Nous sommes aussi actuellement dans une période où les versants économiques et politiques du militaire retissent des liens très étroits, ce qui n’a pas toujours le cas au cours des dernières décennies. Dans les années 1990, on voyait les états-majors critiquer les industriels de l’armement. Aujourd’hui, au contraire, il y a une convergence profonde d’intérêts entre les interventions armées en Afrique, qui permettent de tester sur le terrain les équipements produits par les firmes françaises, et les exportations d’armes à destination du Moyen-Orient et d’ailleurs. Les patrons des entreprises d’armement comme Serge Dassault admettent explicitement que les interventions militaires françaises leur donnent un « avantage compétitif ». Hollande lui a donné raison en s’écriant lors d’une visite dans une usine Dassault en 2015 : « Vive le Rafale, vive la République, vive la France ! »

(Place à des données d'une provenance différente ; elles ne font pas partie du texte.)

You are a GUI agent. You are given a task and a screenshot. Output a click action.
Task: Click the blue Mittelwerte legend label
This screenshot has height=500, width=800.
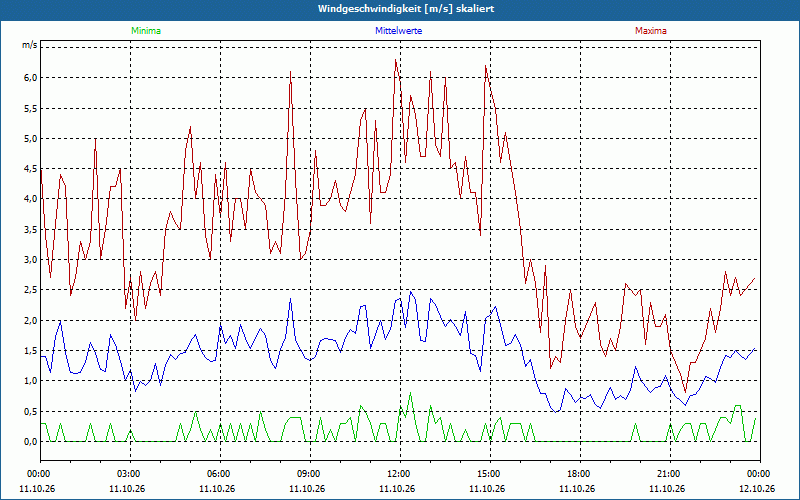pos(398,31)
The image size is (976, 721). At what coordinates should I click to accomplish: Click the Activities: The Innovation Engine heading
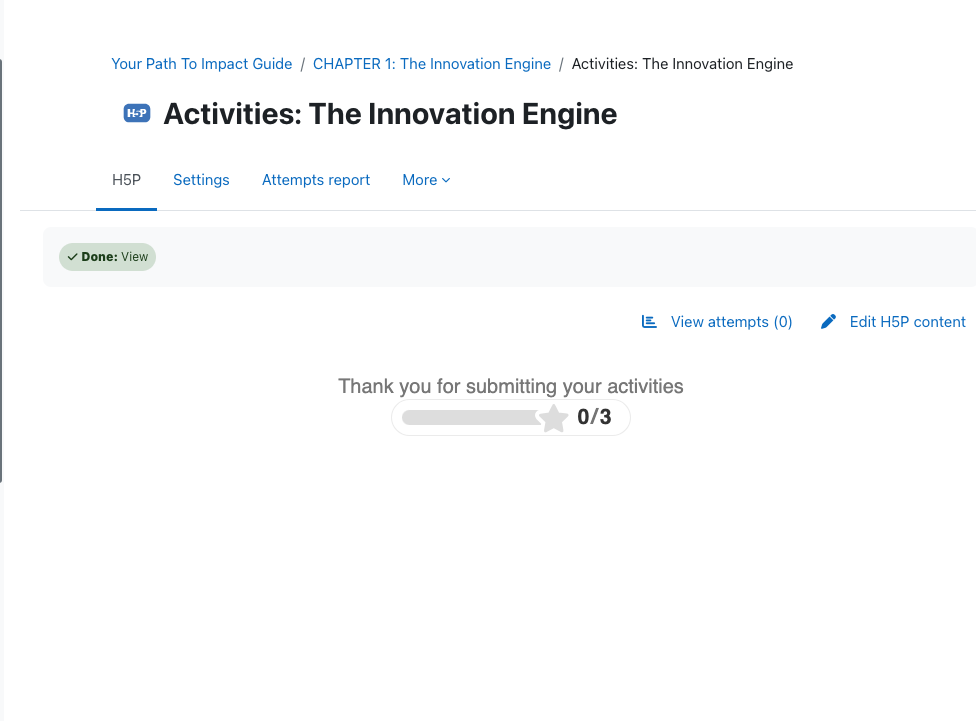click(x=390, y=114)
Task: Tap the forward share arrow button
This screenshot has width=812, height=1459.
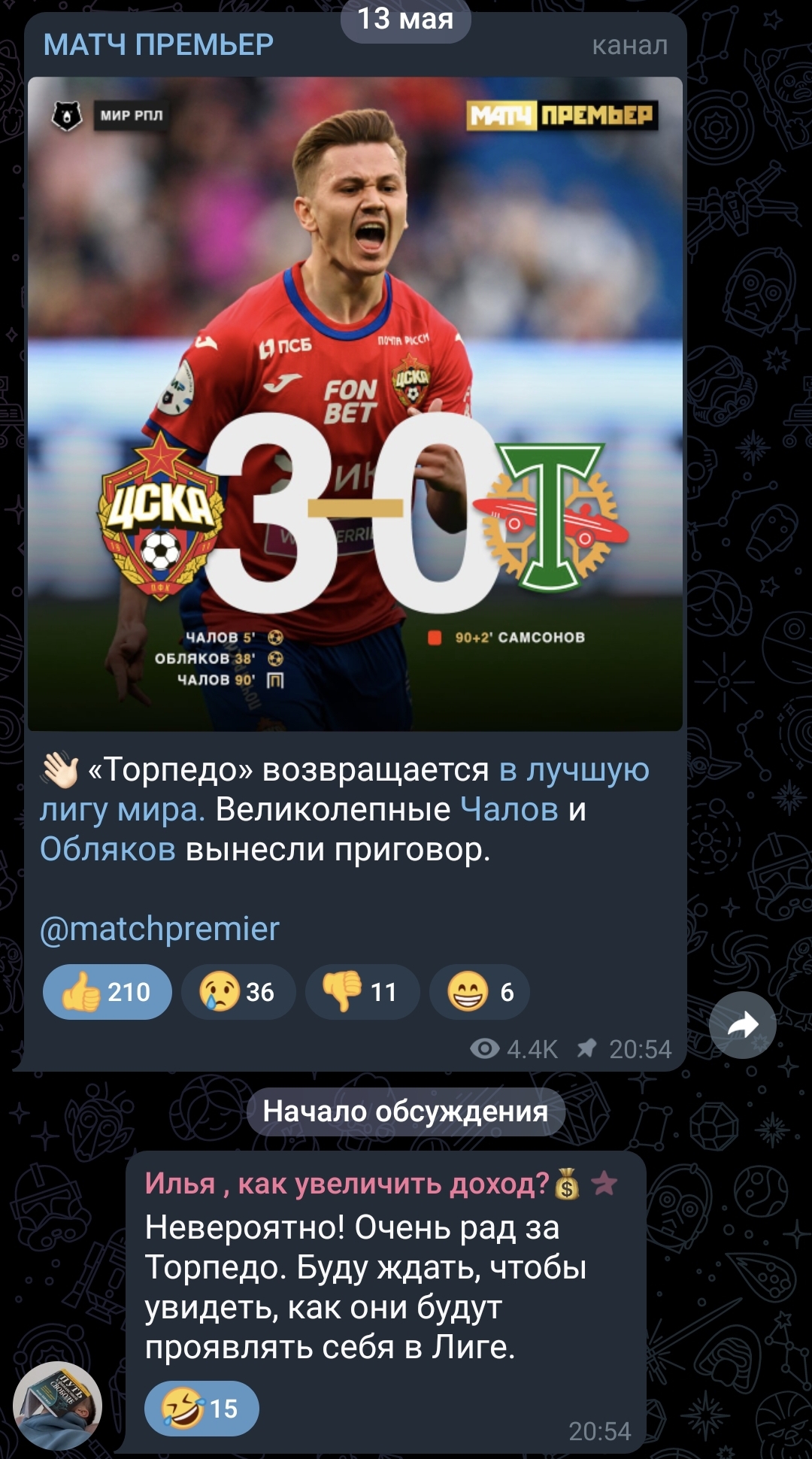Action: tap(743, 1025)
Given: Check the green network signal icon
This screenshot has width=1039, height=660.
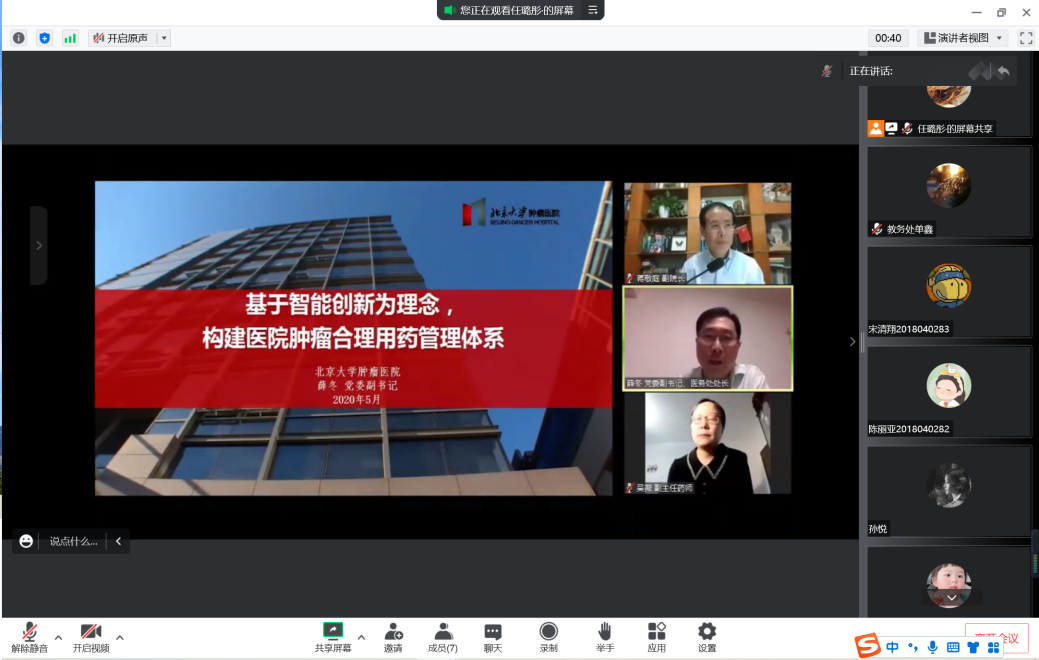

Cette convergence entre intérêts politiques et économiques ne se retrouve-t-elle pas dans la vision française de l’Europe ? On a l’impression que la France voit surtout l’Europe comme un moyen de financer son industrie d’armement, et se voit jouer au sein de l’Europe la fonction du militaire.

C’est effectivement le projet politique que les dirigeants français ont pour l’Europe depuis de Gaulle. Le « rôle majeur » que celui-ci voulait faire jouer à la France est de moins en moins crédible sur le plan économique, ce qui pousse les gouvernements français à vouloir aller toujours plus loin en ce qui concerne son rôle militaire et sécuritaire. Ils ont obtenu quelques avancées à partir des années 1990, telles que le financement communautaire destiné à la recherche-développement, dont une partie de plus en plus importante - sous le nom de technologies « duales » (à la fois civiles et militaires), dans l’aéronautique par exemple - profite aux industriels de l’armement. Mais cela ne va pas pour l’instant aussi loin qu’ils le souhaiteraient. D’une part, les gouvernements des autres pays européens qui disposent d’une industrie d’armement conséquente n’acceptent pas facilement que l’industrie française s’accapare trop de marchés. D’autre part, l’Union européenne n’est pas prête à marcher au pas cadencé de la France sur la politique de défense et de sécurité commune.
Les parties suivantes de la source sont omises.